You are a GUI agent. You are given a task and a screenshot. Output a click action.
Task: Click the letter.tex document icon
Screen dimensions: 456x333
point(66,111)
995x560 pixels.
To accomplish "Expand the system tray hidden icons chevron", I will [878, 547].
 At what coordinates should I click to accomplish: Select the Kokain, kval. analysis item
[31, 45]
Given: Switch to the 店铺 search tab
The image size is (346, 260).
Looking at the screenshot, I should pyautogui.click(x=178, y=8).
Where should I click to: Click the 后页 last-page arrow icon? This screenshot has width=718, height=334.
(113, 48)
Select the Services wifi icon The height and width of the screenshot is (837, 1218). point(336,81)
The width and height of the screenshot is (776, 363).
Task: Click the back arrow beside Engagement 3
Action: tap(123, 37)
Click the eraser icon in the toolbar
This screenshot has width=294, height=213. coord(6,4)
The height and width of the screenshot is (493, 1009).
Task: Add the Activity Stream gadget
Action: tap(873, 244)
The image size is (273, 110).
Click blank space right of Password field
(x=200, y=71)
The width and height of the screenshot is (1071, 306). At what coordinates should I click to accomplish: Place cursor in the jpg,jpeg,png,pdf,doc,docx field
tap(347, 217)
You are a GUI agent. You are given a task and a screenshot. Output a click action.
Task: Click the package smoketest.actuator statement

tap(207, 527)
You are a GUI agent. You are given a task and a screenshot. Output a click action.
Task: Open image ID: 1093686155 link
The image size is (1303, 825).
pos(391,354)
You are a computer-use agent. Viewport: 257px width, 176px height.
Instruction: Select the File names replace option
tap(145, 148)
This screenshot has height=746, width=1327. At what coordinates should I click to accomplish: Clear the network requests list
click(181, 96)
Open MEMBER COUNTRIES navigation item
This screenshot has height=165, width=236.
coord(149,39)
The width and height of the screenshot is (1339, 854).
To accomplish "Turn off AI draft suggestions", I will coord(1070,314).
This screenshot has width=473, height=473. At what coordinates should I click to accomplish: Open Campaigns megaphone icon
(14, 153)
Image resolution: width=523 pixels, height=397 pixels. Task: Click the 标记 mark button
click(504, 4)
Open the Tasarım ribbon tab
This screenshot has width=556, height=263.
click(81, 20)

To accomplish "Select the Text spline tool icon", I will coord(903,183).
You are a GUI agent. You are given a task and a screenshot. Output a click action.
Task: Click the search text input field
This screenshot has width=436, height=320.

******

### PROBLEM STATEMENT
Reproduce everything from the start of the listing down to the line containing "(x=200, y=71)", inclusive, substituting "Username" for "Password" and leaving everything else unchanged. Return only those lines.

### ANSWER TO THIS TASK
You are a GUI agent. You are given a task and a screenshot. Output a click action.
Task: Click the letter.tex document icon
Screen dimensions: 456x333
point(66,111)
995x560 pixels.
To accomplish "Expand the system tray hidden icons chevron", I will [878, 547].
 At what coordinates should I click to accomplish: Select the Kokain, kval. analysis item
[31, 45]
Given: Switch to the 店铺 search tab
The image size is (346, 260).
Looking at the screenshot, I should pyautogui.click(x=178, y=8).
Where should I click to: Click the 后页 last-page arrow icon? This screenshot has width=718, height=334.
(113, 48)
Select the Services wifi icon The height and width of the screenshot is (837, 1218). point(336,81)
The width and height of the screenshot is (776, 363).
Task: Click the back arrow beside Engagement 3
Action: tap(123, 37)
Click the eraser icon in the toolbar
This screenshot has width=294, height=213. coord(6,4)
The height and width of the screenshot is (493, 1009).
Task: Add the Activity Stream gadget
Action: tap(873, 244)
The image size is (273, 110).
Click blank space right of Username field
(x=200, y=71)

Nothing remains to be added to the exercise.